Information Security

Confidential

Responsibilities:

• Investigated potential or actual security violations or incidents to identify issues and areas that required new security measures or policy changes.
• Investigated and identified multiple attack vectors, like malware, brute force, SQL injection, ransomware attack.
• Collected, analyzed and preserved the evidence related to ATA.
• Collected the logs of all the network devices and analyzed the logs to find the suspicious activities.
• Investigated the security logs, mitigation strategies and responsible for preparing Generic Security incident report.
• Ensured that the IT Security guidelines were effectively implemented to protect or identify threats and took appropriate counteractions.
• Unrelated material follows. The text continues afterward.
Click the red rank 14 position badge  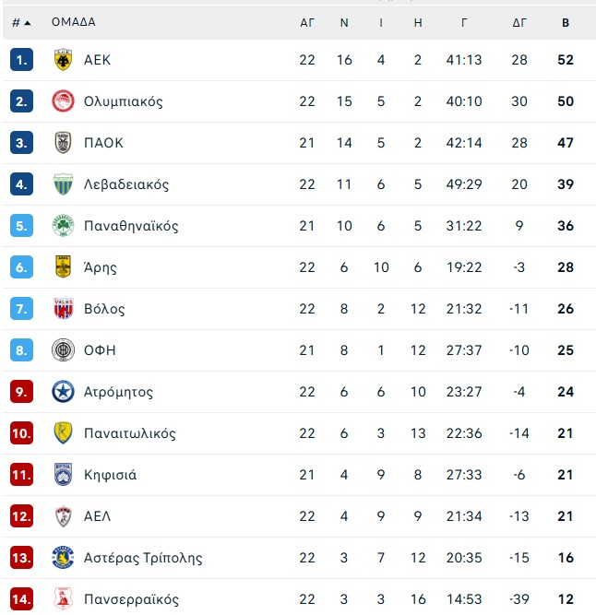pos(22,598)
• Handled tickets with Resilient and co-relating them to provide good incident response system.
• Worked as a part of Security Operations Centre in Intrusion Analysis Team for managing and monitoring IPS/IDS devices across corporate locations.
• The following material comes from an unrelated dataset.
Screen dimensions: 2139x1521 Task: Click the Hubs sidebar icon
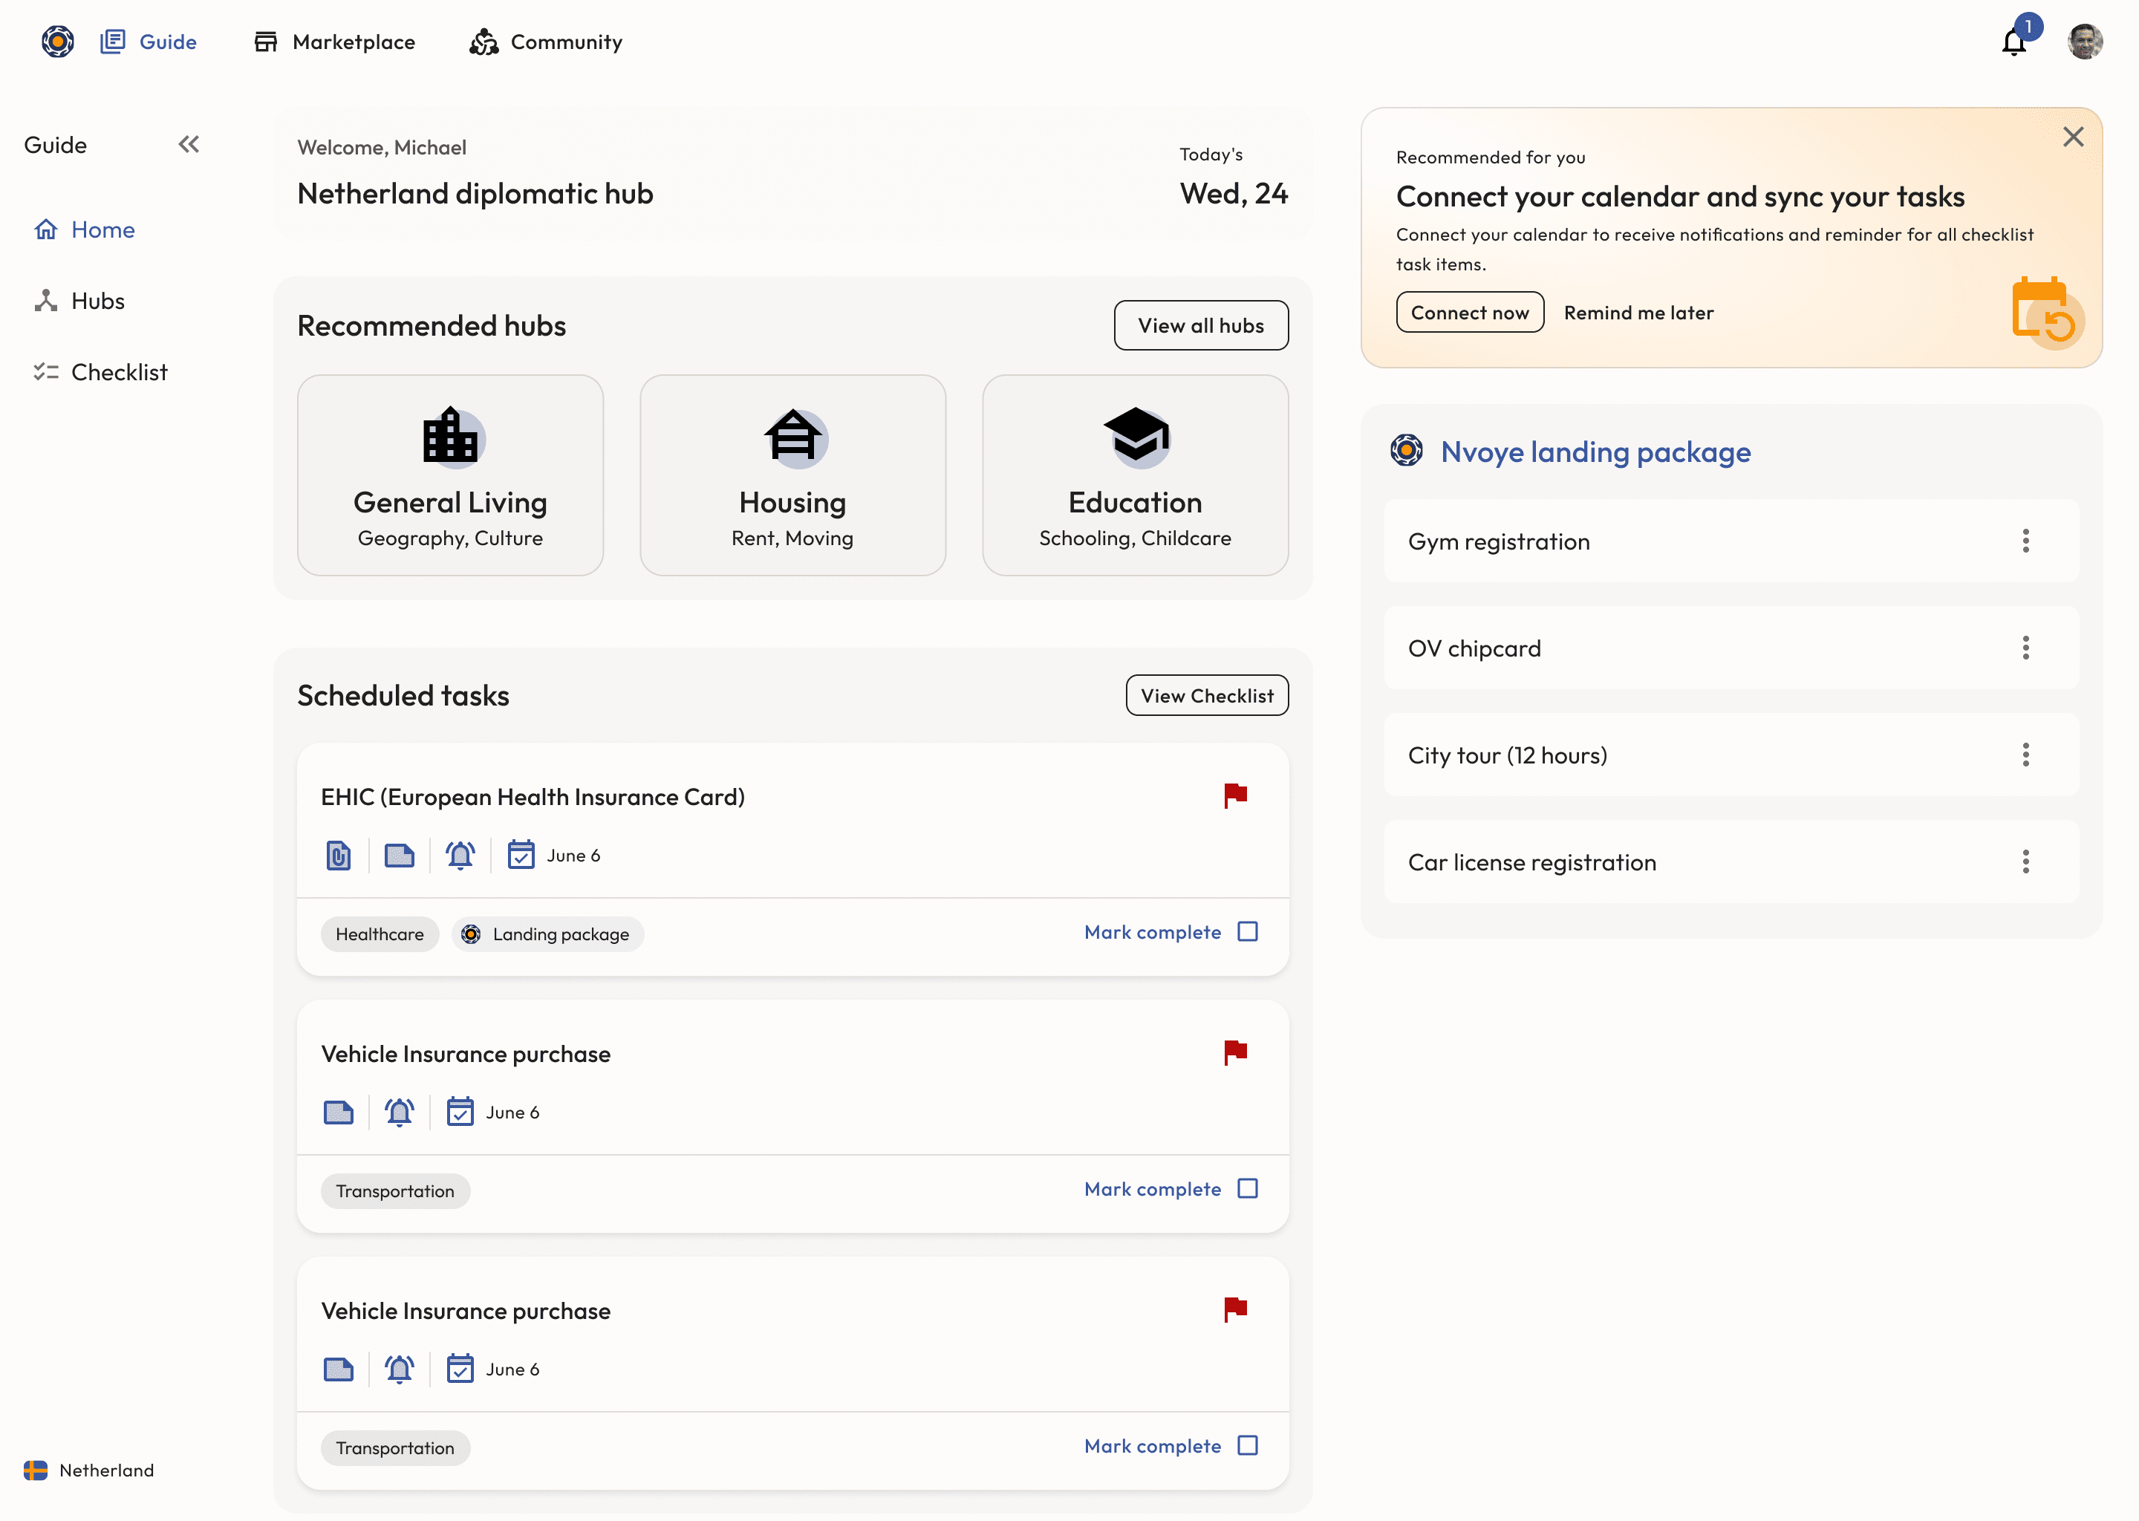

• Monitored various event sources for possible intrusion and determine the severity of the threat.
• Monitored intrusion attempts on internal/external network and devices, analyzing and responding to security incidents in a proactive manner.
• Identified vulnerabilities and security threats, using various tools and provided a complete fix.
• Conducted network vulnerability assessments to identify system vulnerabilities.
• Collaborated with other departments in investigations for HIPPA and PCI violations.
• Installed and configured Symantec Enterprise Anti-Virus.
• Logged, monitored response concepts and technologies for cloud networks, corporate networks, and hosts in all environments.
• Worked with SOC team to ensure in corporation of security activities in an ongoing project and to identify security impact of new releases.
• Developed, implemented, and maintained employee database for multiple departments.
• Worked with global security team for the Server Compliance and risk management.
• Maintained and developed key documentation and reports in alignment with company standards.